Data for processing:
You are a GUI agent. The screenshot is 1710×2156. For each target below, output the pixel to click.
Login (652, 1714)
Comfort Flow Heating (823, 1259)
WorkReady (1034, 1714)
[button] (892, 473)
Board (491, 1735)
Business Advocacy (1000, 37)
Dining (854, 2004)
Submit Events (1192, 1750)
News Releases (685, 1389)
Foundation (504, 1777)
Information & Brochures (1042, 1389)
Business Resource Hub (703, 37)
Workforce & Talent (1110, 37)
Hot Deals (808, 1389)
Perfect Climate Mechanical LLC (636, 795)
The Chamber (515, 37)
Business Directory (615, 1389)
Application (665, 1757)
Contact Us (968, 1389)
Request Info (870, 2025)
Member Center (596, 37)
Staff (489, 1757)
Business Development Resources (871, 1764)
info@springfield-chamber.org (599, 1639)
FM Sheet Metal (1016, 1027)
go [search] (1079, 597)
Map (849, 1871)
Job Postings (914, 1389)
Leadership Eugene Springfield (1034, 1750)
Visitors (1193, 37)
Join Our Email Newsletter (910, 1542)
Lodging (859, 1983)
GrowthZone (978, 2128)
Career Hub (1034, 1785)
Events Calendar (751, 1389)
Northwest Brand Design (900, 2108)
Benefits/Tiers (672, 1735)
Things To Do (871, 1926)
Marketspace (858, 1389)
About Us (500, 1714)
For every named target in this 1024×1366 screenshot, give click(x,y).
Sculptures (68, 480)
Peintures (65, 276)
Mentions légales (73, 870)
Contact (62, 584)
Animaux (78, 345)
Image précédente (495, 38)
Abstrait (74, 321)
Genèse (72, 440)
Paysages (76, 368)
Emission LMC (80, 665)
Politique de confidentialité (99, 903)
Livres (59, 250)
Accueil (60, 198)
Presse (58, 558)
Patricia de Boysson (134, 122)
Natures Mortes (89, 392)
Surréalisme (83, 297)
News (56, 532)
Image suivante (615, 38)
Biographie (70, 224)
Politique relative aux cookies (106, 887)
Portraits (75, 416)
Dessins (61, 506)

Action item: Type out the entries once more, precisely.

Completed exercise:
You are a GUI agent. The screenshot is 1710×2156. For each target below, output the pixel to click.
Login (652, 1714)
Comfort Flow Heating (823, 1259)
WorkReady (1034, 1714)
[button] (892, 473)
Board (491, 1735)
Business Advocacy (1000, 37)
Dining (854, 2004)
Submit Events (1192, 1750)
News Releases (685, 1389)
Foundation (504, 1777)
Information & Brochures (1042, 1389)
Business Resource Hub (703, 37)
Workforce & Talent (1110, 37)
Hot Deals (808, 1389)
Perfect Climate Mechanical LLC (636, 795)
The Chamber (515, 37)
Business Directory (615, 1389)
Application (665, 1757)
Contact Us (968, 1389)
Request Info (870, 2025)
Member Center (596, 37)
Staff (489, 1757)
Business Development Resources (871, 1764)
info@springfield-chamber.org (599, 1639)
FM Sheet Metal (1016, 1027)
go [search] (1079, 597)
Map (849, 1871)
Job Postings (914, 1389)
Leadership Eugene Springfield (1034, 1750)
Visitors (1193, 37)
Join Our Email Newsletter (910, 1542)
Lodging (859, 1983)
GrowthZone (978, 2128)
Career Hub (1034, 1785)
Events Calendar (751, 1389)
Northwest Brand Design (900, 2108)
Benefits/Tiers (672, 1735)
Things To Do (871, 1926)
Marketspace (858, 1389)
About Us (500, 1714)
For every named target in this 1024×1366 screenshot, give click(x,y).
Sculptures (68, 480)
Peintures (65, 276)
Mentions légales (73, 870)
Contact (62, 584)
Animaux (78, 345)
Image précédente (495, 38)
Abstrait (74, 321)
Genèse (72, 440)
Paysages (76, 368)
Emission LMC (80, 665)
Politique de confidentialité (99, 903)
Livres (59, 250)
Accueil (60, 198)
Presse (58, 558)
Patricia de Boysson (134, 122)
Natures Mortes (89, 392)
Surréalisme (83, 297)
News (56, 532)
Image suivante (615, 38)
Biographie (70, 224)
Politique relative aux cookies (106, 887)
Portraits (75, 416)
Dessins (61, 506)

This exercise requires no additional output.